A function may have both an absolute maximum and an absolute minimum, have just one absolute extremum, or have no absolute maximum or absolute minimum.
If a function has a local extremum, the point at which it occurs must be a critical point. However, a function need not have a local extremum at a critical point.
A continuous function over a closed, bounded interval has an absolute maximum and an absolute minimum.
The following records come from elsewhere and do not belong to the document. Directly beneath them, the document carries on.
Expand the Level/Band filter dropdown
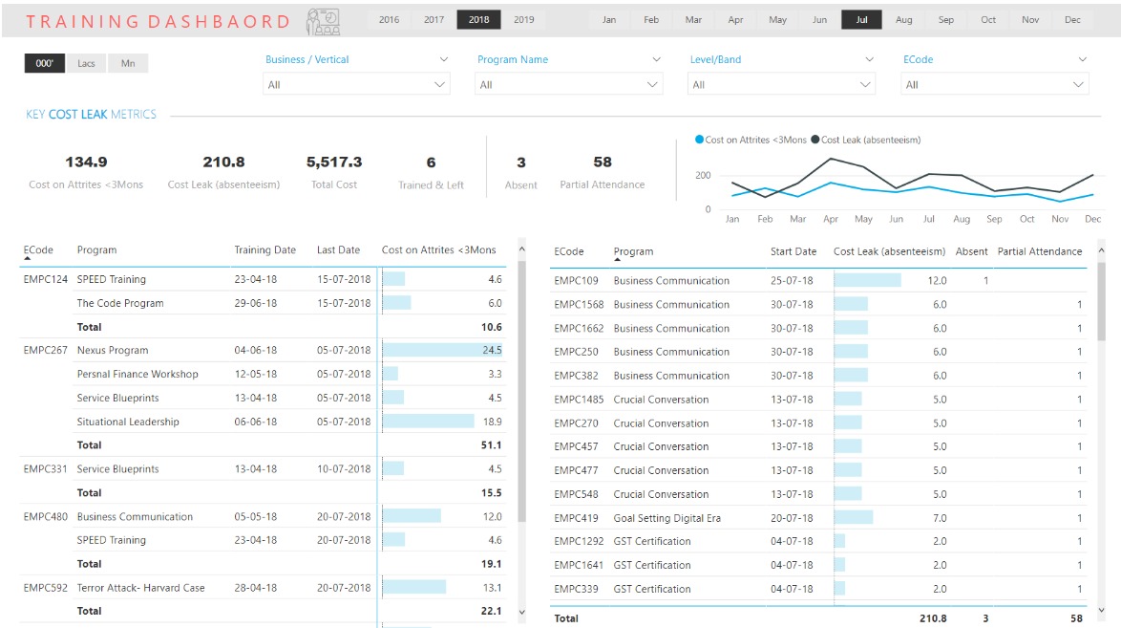 pyautogui.click(x=781, y=85)

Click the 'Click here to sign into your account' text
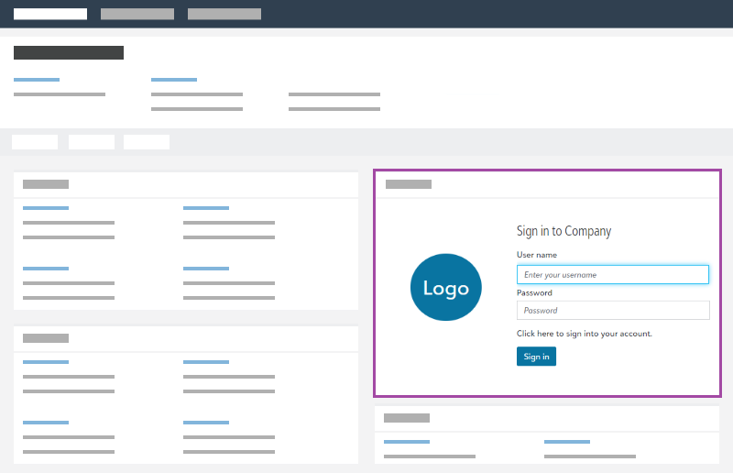tap(584, 334)
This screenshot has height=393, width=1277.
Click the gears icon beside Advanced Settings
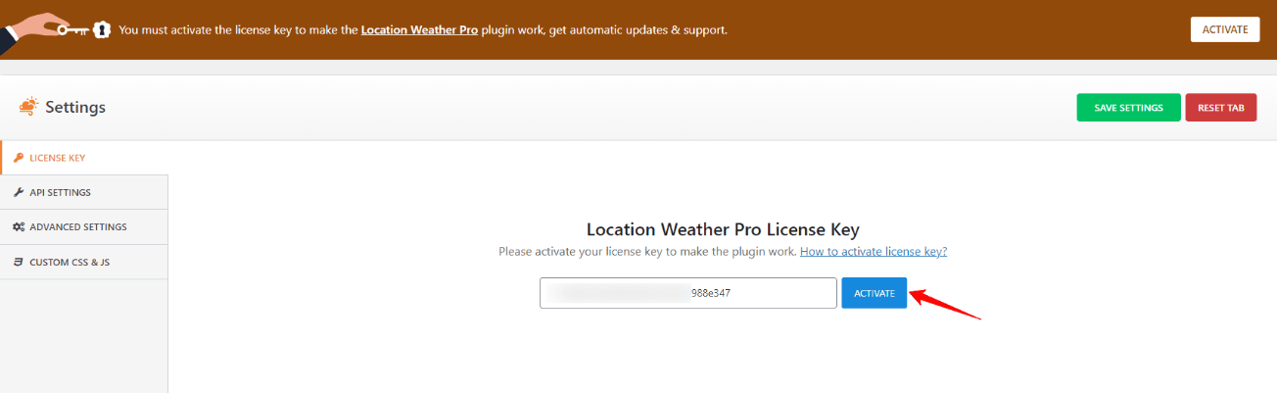[19, 226]
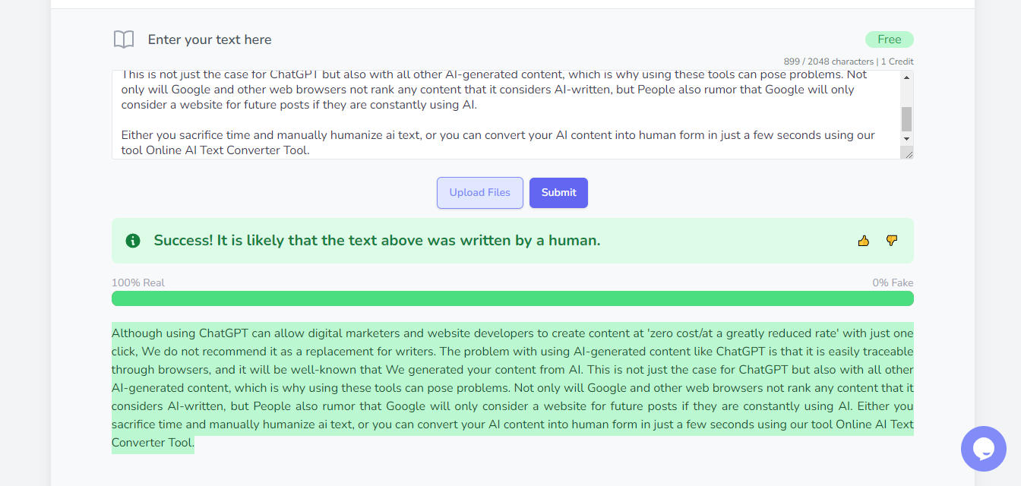Give thumbs down feedback on the result
This screenshot has width=1021, height=486.
point(892,241)
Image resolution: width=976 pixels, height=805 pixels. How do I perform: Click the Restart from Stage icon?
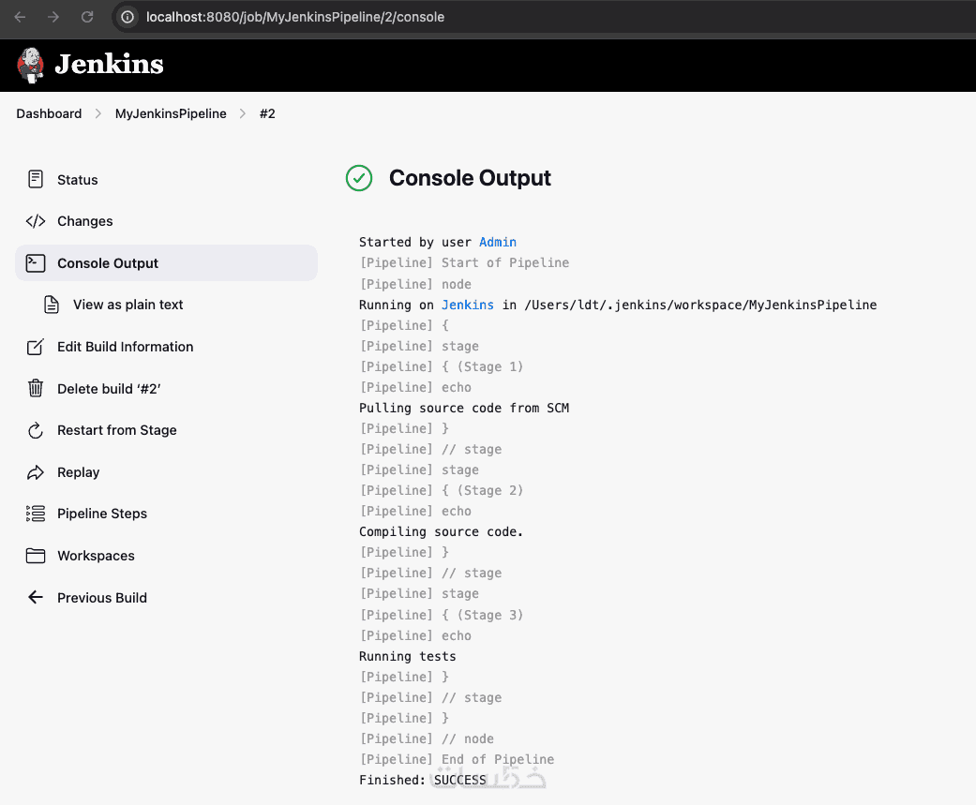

Each extremum occurs at a critical point or an endpoint.

Glossary

absolute extremum: if $f$ has an absolute maximum or absolute minimum at $c$ , we say $f$ has an absolute extremum at $c$

absolute maximum: if $f(c)\ge f(x)$ for all $x$ in the domain of $f$ , we say $f$ has an absolute maximum at $c$

absolute minimum: if $f(c)\le f(x)$ for all $x$ in the domain of $f$ , we say $f$ has an absolute minimum at $c$

critical point: if $f^{\prime}(c)=0$ or $f^{\prime}(c)$ is undefined, we say that $c$ is a critical point of $f$

extreme value theorem: if $f$ is a continuous function over a finite, closed interval, then $f$ has an absolute maximum and an absolute minimum

Fermat’s theorem: if $f$ has a local extremum at $c$ , then $c$ is a critical point of $f$

local extremum: if $f$ has a local maximum or local minimum at $c$ , we say $f$ has a local extremum at $c$

local maximum: if there exists an interval $I$ such that $f(c)\ge f(x)$ for all $x\in I$ , we say $f$ has a local maximum at $c$

local minimum: if there exists an interval $I$ such that $f(c)\le f(x)$ for all $x\in I$ , we say $f$ has a local minimum at $c$